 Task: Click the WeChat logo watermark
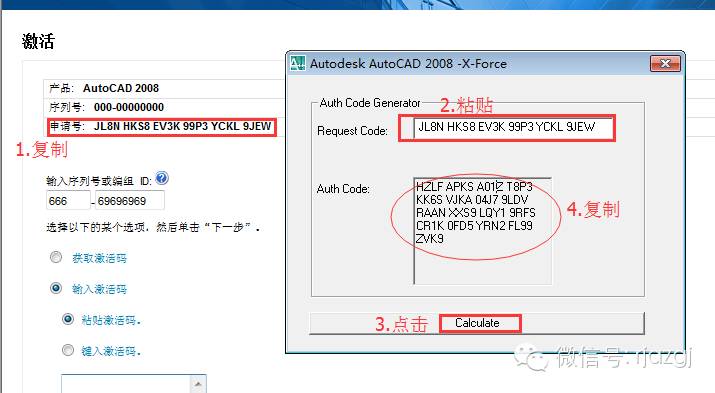(530, 357)
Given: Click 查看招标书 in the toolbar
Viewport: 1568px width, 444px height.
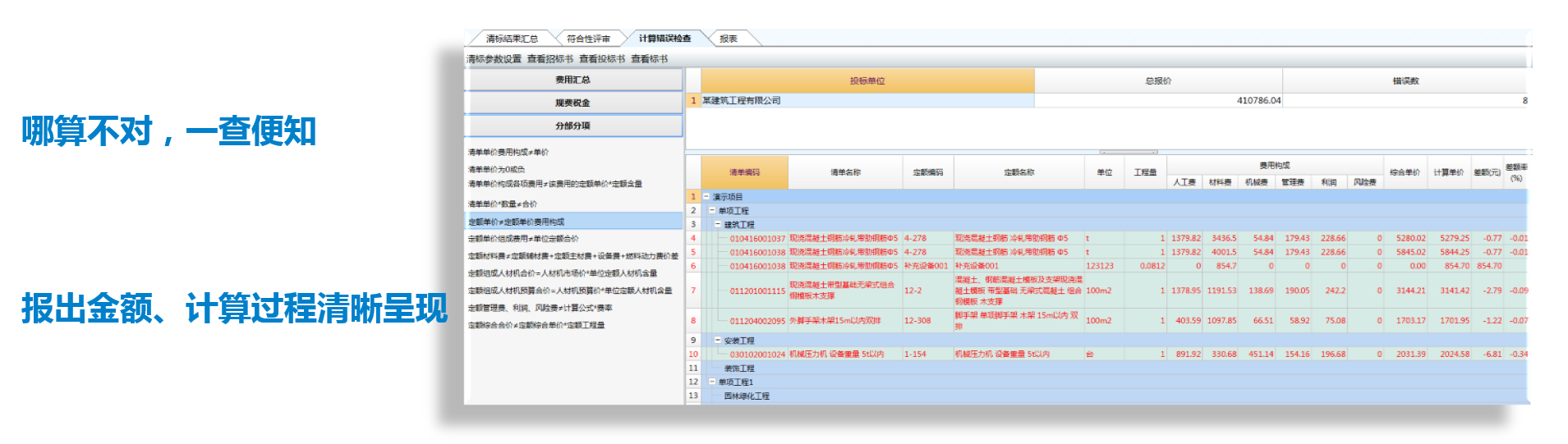Looking at the screenshot, I should 549,59.
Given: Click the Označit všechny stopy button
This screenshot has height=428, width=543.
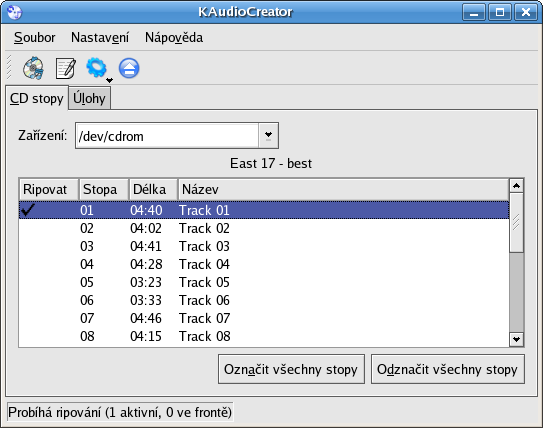Looking at the screenshot, I should pyautogui.click(x=291, y=369).
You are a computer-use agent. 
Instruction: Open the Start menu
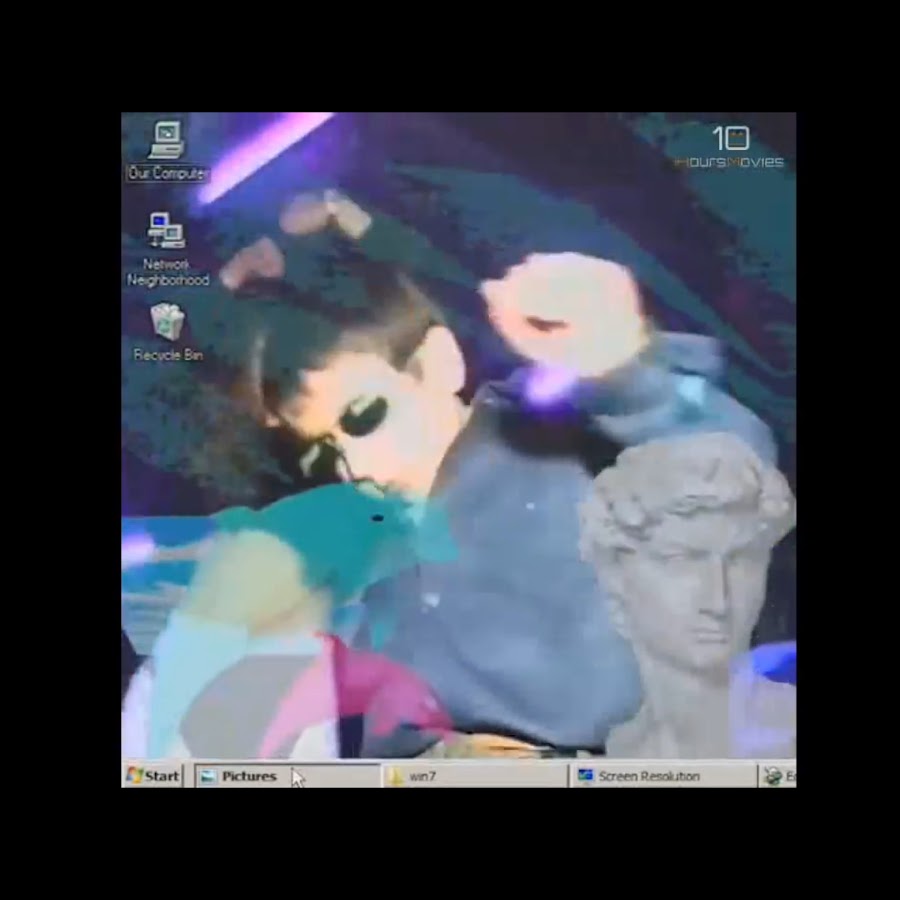pos(152,776)
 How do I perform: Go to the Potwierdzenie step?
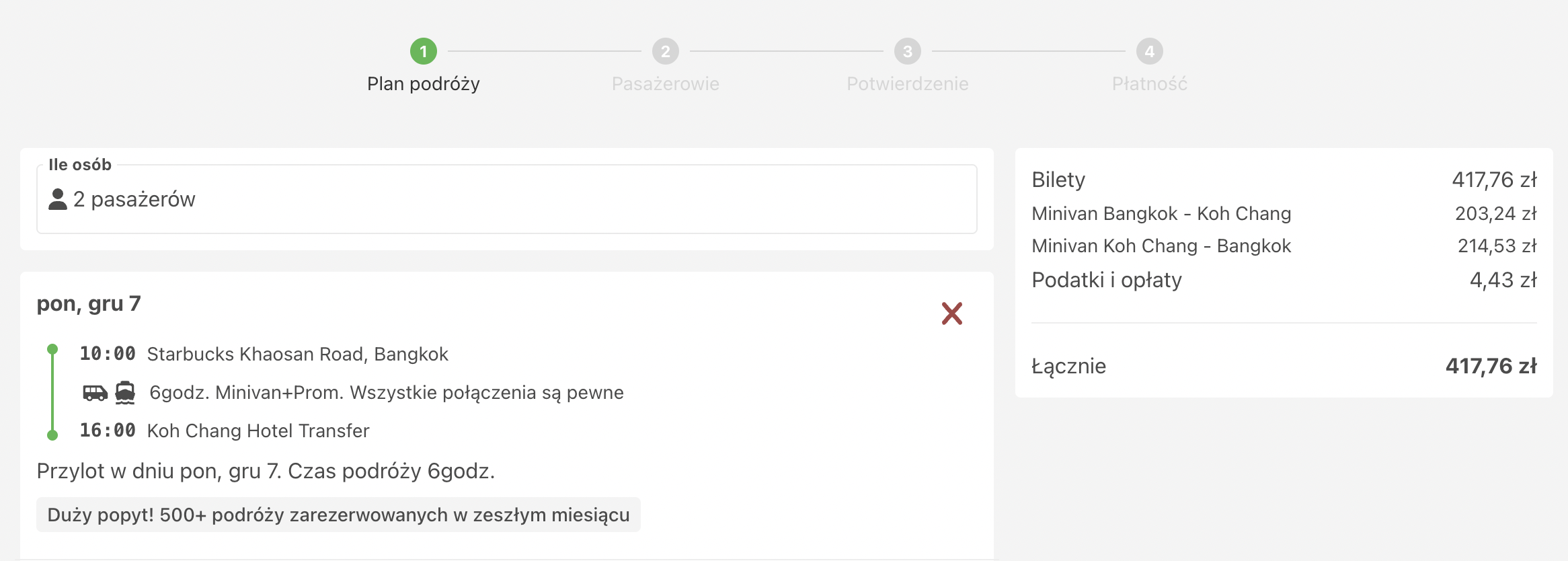pyautogui.click(x=908, y=83)
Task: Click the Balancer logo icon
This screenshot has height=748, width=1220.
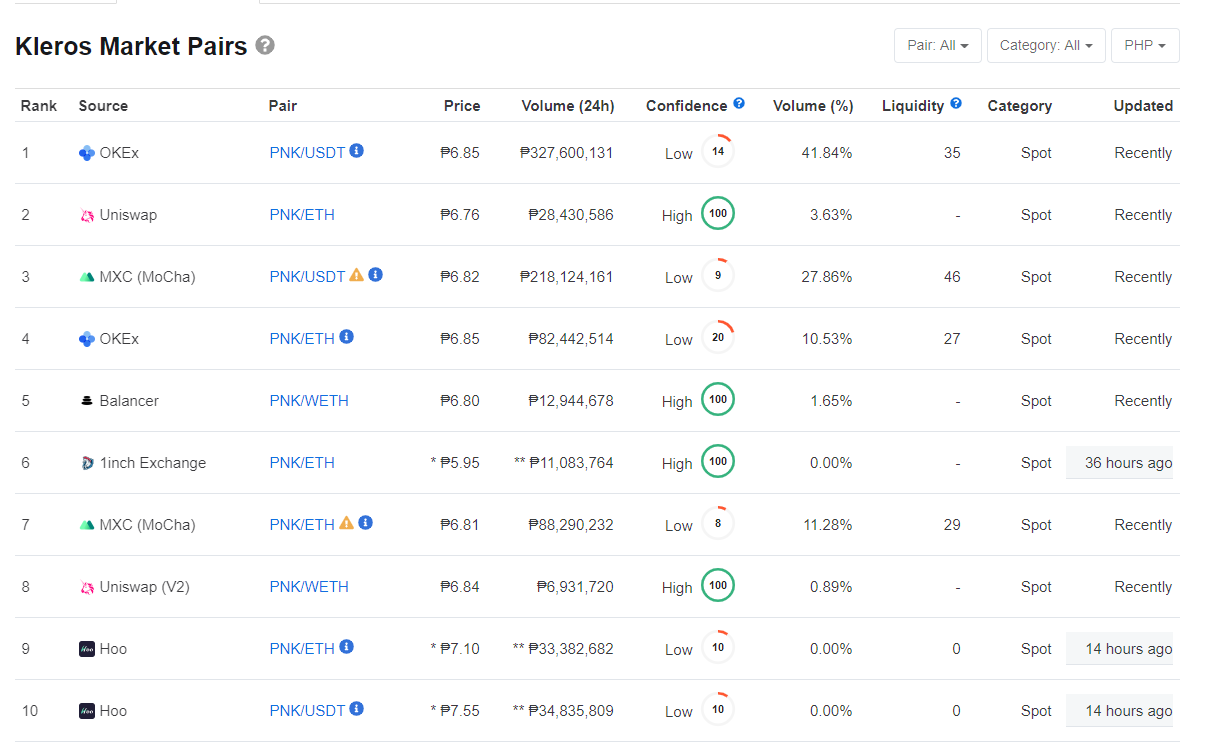Action: coord(87,401)
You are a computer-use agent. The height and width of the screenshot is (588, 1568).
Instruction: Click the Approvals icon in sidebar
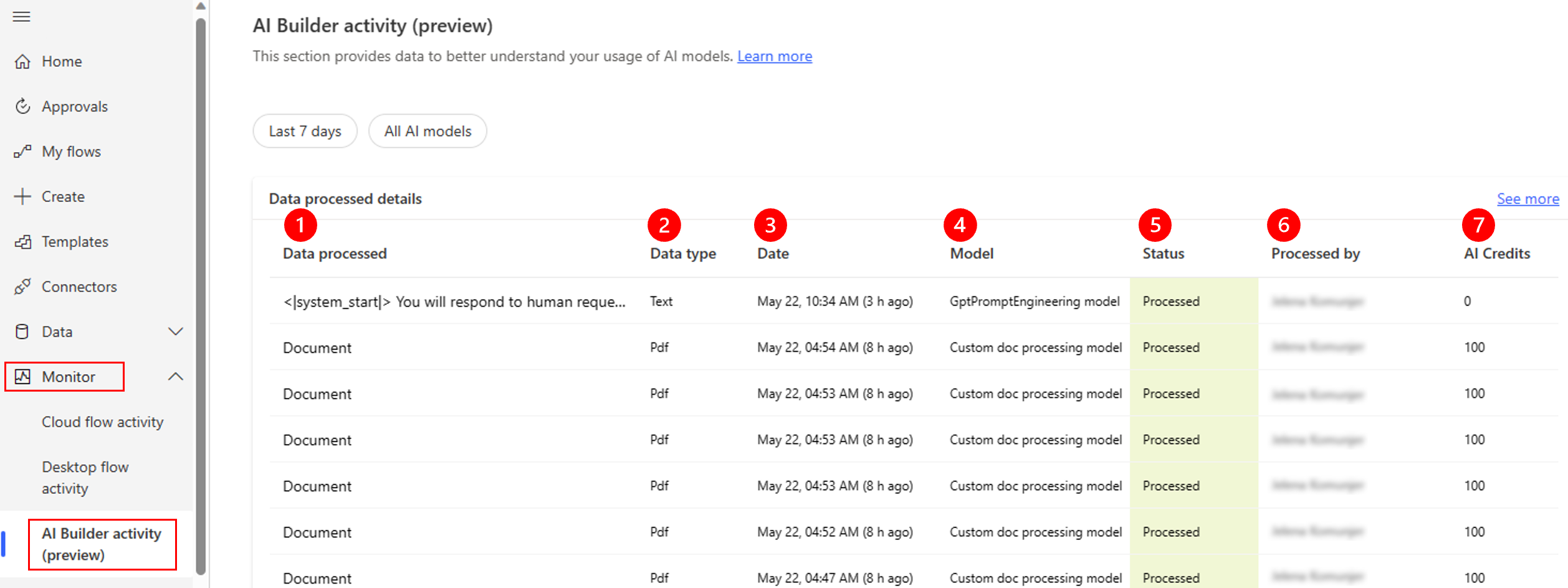(22, 107)
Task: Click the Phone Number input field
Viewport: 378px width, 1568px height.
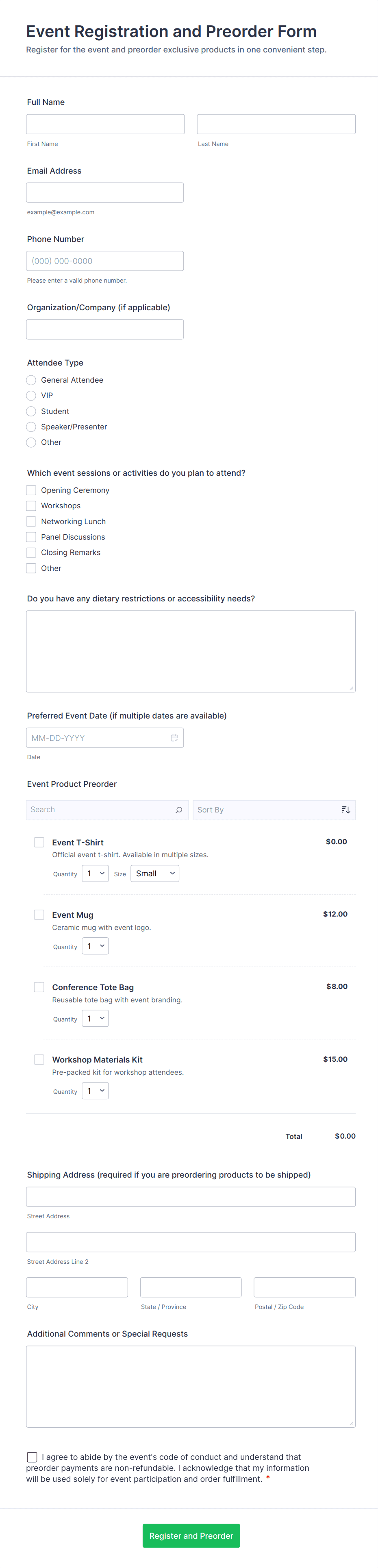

************

Exercise directions:
Going through the records above, count the lines that include the word "computer". Give the number alone.

Response to the task:
2